Arts

Mason Artist Uses Skills for Public Art Project

By Erin Cushing

Mason Sculpture Studio manager and graduate student Ben Ashworth’s passion for skateboarding fueled his winning submission for the 5×5 Project, a new public art project created by the D.C. Commission on the Arts and Humanities.

With his project Finding a Line, Ashworth transformed a run-down, abandoned area of Garfield Park in Capitol Hill under I-395 into a useable, shareable space—specifically, a skate park. As Ashworth writes on his blog, “Finding a Line is a project that takes the improvisational act at the core of skateboarding—finding a line through physical space—and applies it to the process of transforming a community space.”

Ben Ashworth trying out the ramps in the new space. Photo by John Falls.

The 5×5 Project has five curators who each in turn work with five artists or artist teams to create and display 25 pieces throughout the city in conjunction with the National Cherry Blossom Festival each spring. The project aims to foster local talent; create relationships among community members, artists, and curators; enliven city neighborhoods; and promote the creative side of the city.

Ashworth’s project is a collaborative one, and artists, activists, skaters, and community members were actively involved in cleaning and building the space. Finding a Line launched on March 20. Ashworth and his team, including Mason associate professor of art Tom Ashcraft, have continued to work on the site every Friday and Saturday through the month of April.

Besides acting as a large outdoor canvas for paintings, murals, and other artworks, the space has become a meeting place and skate park for local youth, who often skate or help out as Ashworth and his crew work and play in the space. Ashworth also brought a Mason undergraduate sculpture class to the site to experience the project.

Dataset extract>
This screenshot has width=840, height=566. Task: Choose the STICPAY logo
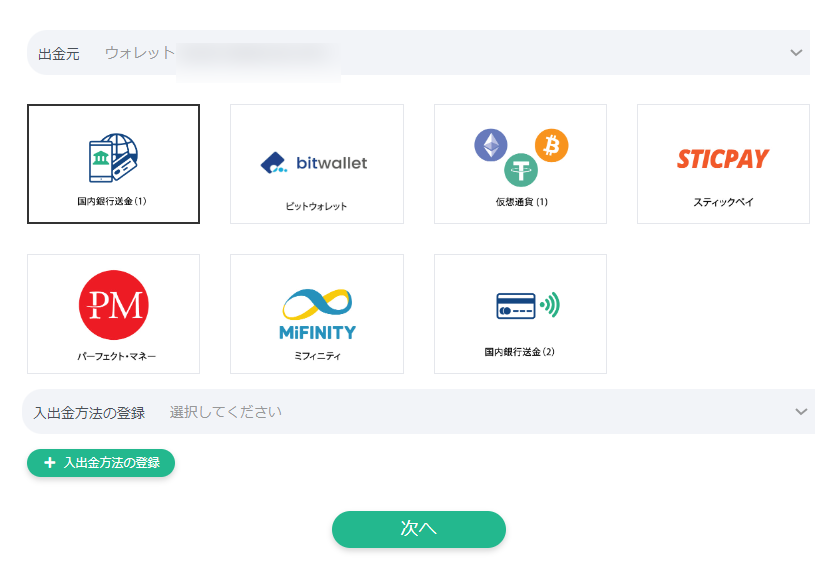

Aim A> Decide whether each statement below agrees with the article on the Finding a Line skate park. (i) The 5×5 Project was created by the D.C. Commission on the Arts and Humanities. (ii) Finding a Line launched in April. (iii) Each curator in the 5×5 Project works with ten artists or artist teams. For each, answer yes or no and quote the words from the article that decide it.
Aim B> Carry on the article about the Finding a Line skate park, picking up after its final sentence.

Result A>
(i) Yes: "a new public art project created by the D.C. Commission on the Arts and Humanities."
(ii) No: "Finding a Line launched on March 20."
(iii) No: "five curators who each in turn work with five artists or artist teams."

Result B>
Ashworth, who is also involved with a group of independent artists and art professionals called the Workingman Collective, wants Finding a Line to be a learning environment, as well as an art piece and functional skate park. By involving area youth in the project, he teaches them about stewardship of their environment, as well as technical skills, such as carpentry and video editing, an important component of documenting the project’s process. Continuing in this vein of community interaction with the arts, the Finding a Line site hosted a Capitol Hill Arts Workshop (CHAW) spring break camp for students in kindergarten through sixth grade.

This is not Ashworth’s first skate park. Previously, he teamed up with Washington, D.C.-based Green Skate Laboratory to organize and build a skatepark for Langdon Recreation Center constructed from more than 3,000 reclaimed tires by an all-volunteer labor team (including neighborhood kids). He is also one of the founding members of the DC Fight Club, an underground skatepark/gallery/creative space in an abandoned warehouse, which became a center for local and national cultural events.

To see more photos of the Finding a Line project and learn more about Ashworth, visit his blog.

This article originally appeared on the university’s News site.

To read more stories about Mason, check out the university’s News site.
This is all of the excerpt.